Produits médicaux et vaccins

  • Assurez-vous que les équipements et médicaments indispensables, comme les lampes torches, les collyres antibiotiques ou antiseptiques, sont disponibles à tout moment là où on doit les utiliser : dans les salles d’accouchement, chez les accoucheuses traditionnelles, dans les écoles, etc.
  • Apportez votre soutien aux initiatives en place pour fournir des vaccins et maintenir la chaîne du froid.

Informations sur la santé

  • Recueillez et analysez des informations sur l’impact des affections et traumatismes cornéens sur la communauté. Par exemple, faites en sorte que l’ophtalmie du nouveauné soit une maladie à déclaration obligatoire et enregistrez le nombre d’enfants atteints de rougeole ou de xérophtalmie.
  • Rassemblez des preuves sur l’efficacité d’interventions ciblant la communauté, comme les programmes d’approvisionnement en eau et d’assainissement, les campagnes de vaccination ou les soins gratuits pour les enfants.
  • Utilisez ces preuves pour améliorer la conception des programmes et la délivrance des soins et pour faire pression auprès des autorités pour soutenir ces initiatives.

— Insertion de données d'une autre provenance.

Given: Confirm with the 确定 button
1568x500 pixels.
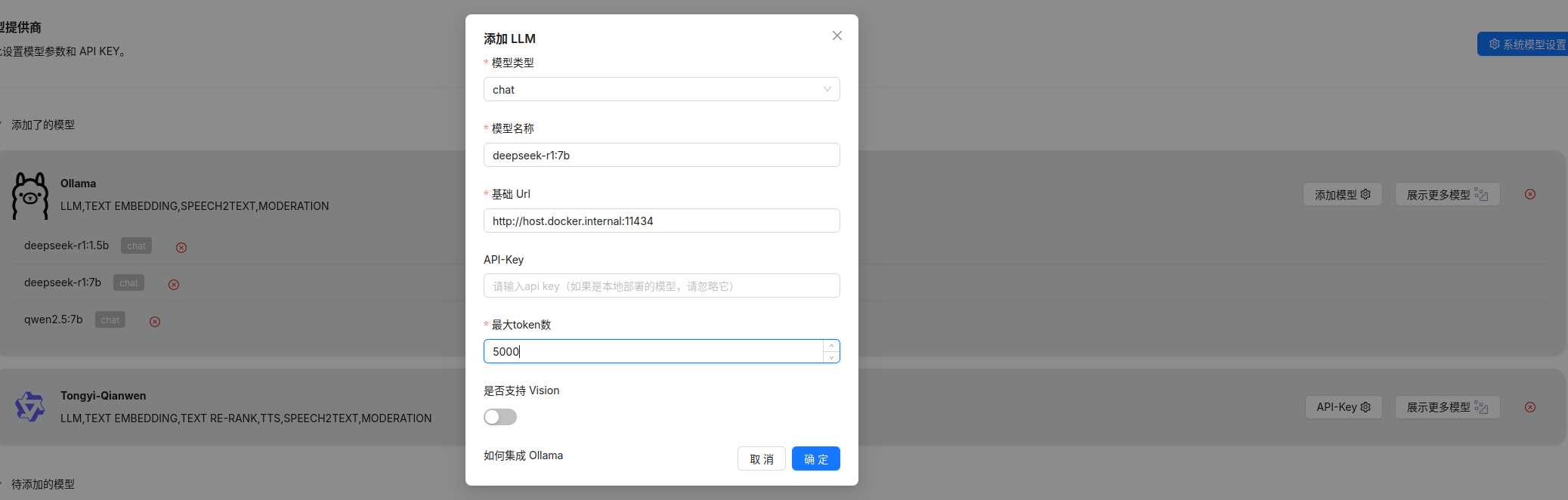Looking at the screenshot, I should click(x=815, y=458).
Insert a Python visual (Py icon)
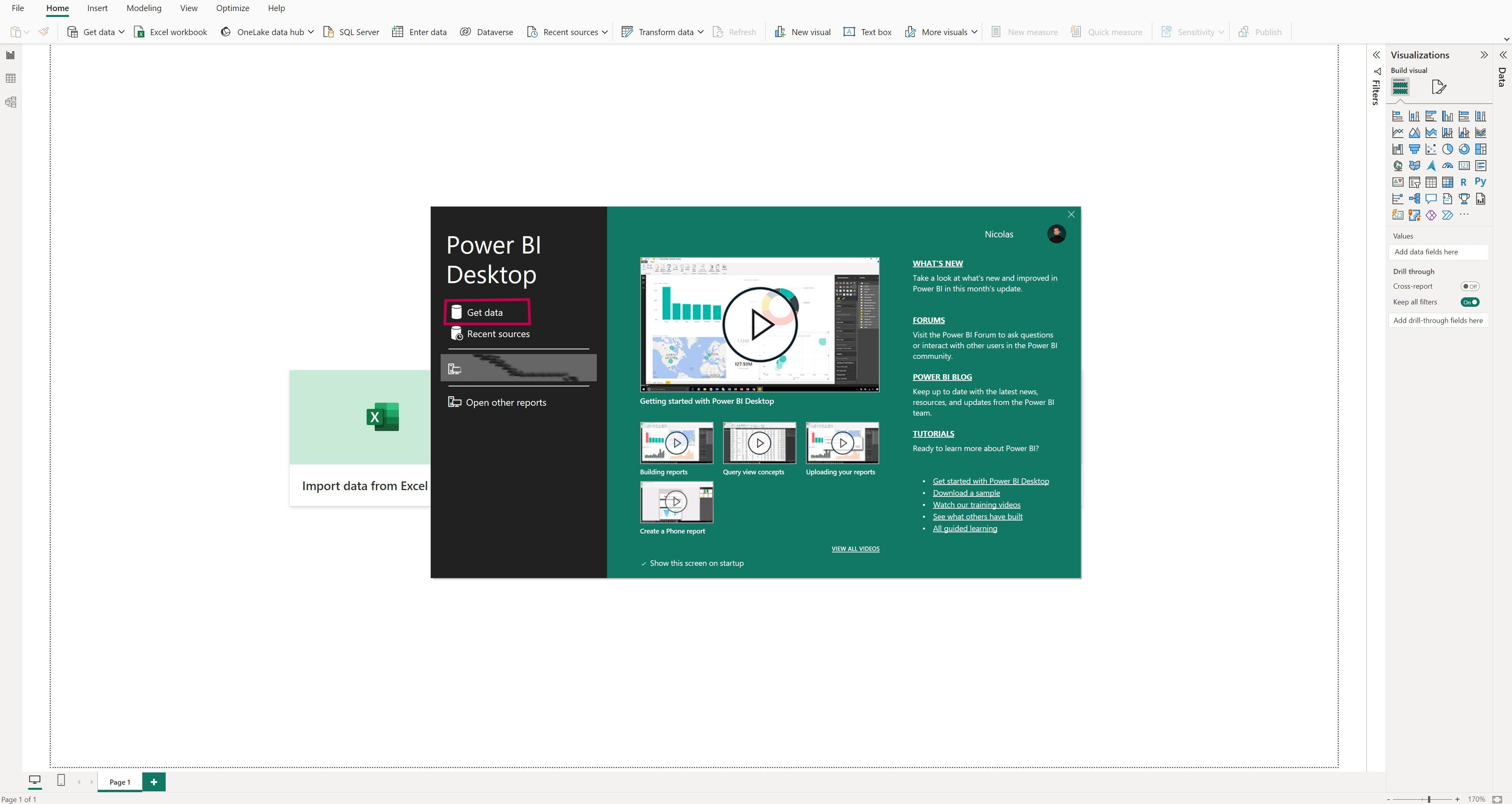 coord(1480,182)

Financement des soins de santé

  • Travaillez avec la communauté pour faire en sorte que les soins d’urgence pour les infections ou traumatismes cornéens soient gratuits, en particulier pour les enfants, et pour que le coût du traitement ne soit pas un obstacle au recours aux soins.

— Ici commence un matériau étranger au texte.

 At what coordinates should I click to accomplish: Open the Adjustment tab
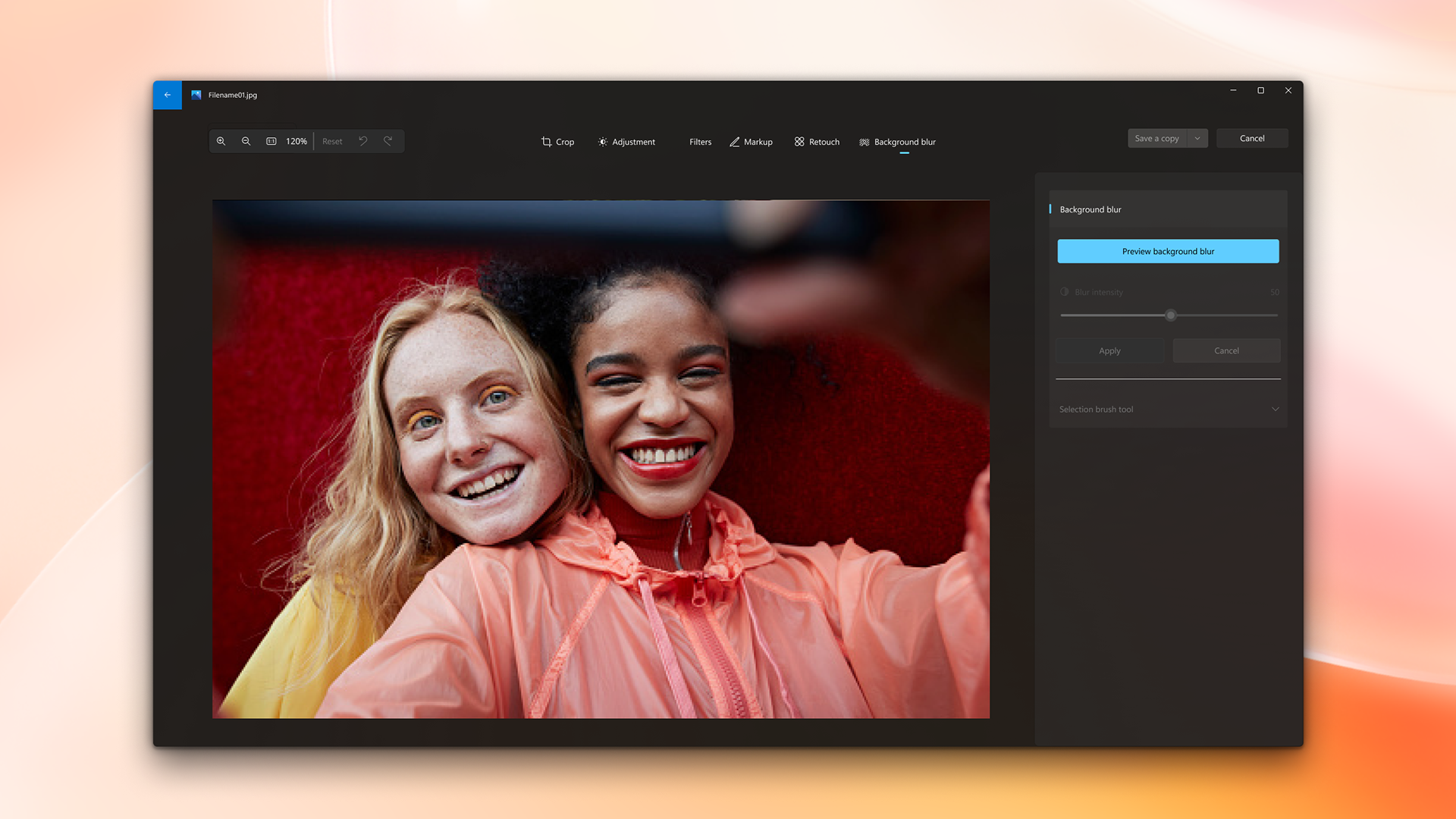pos(626,142)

Leadership et prise de décision

  • Travaillez avec les instances décisionnaires responsables du développement et de la santé de la communauté locale. Encouragez-les à allouer des ressources aux initiatives comme la construction de latrines et les soins à domicile. Encouragez les communautés à prendre les devants en matière de santé, par exemple en travaillant avec des groupes de développement communautaire. Certains membres de la communauté peuvent prendre la responsabilité de toutes sortes d’interventions, allant d’activités sanitaires liées au foyer, comme le nettoyage du visage, au plaidoyer pour obtenir de meilleurs services.
  • Soutenez et encouragez la communication entre la communauté et les décideurs au sein du système de santé, ainsi qu’entre différents groupes ou spécialités au sein du système de santé lui-même.

Conclusion

Le personnel de santé concevant ou mettant en œuvre un programme communautaire de prévention de la cécité cornéenne doit certes bien connaître et prendre en compte les causes médicales de l’opacification cornéenne, mais il doit aussi apprécier à leur juste valeur les facteurs de risque sociaux et environnementaux susceptibles de favoriser la survenue de cécité cornéenne dans une communauté. Il est important de reconnaître que la communauté peut et doit participer à cet effort de prévention et de rechercher activement des moyens pour obtenir sa participation.

Il est crucial de reconnaître l’impact des programmes de développement menés par d’autres ministères du gouvernement (éducation, agriculture, ressources en eau, développement communautaire, justice) sur la prévention de la cécité cornéenne. En conséquence, les personnels de santé oculaire se doivent de soutenir ces initiatives et de collaborer avec elles.

Pour mener à bien leur travail de prévention, les agents de santé oculaire doivent développer des compétences en dehors du domaine médical, comme la communication, la négociation, le plaidoyer, et la capacité à générer la participation des communautés.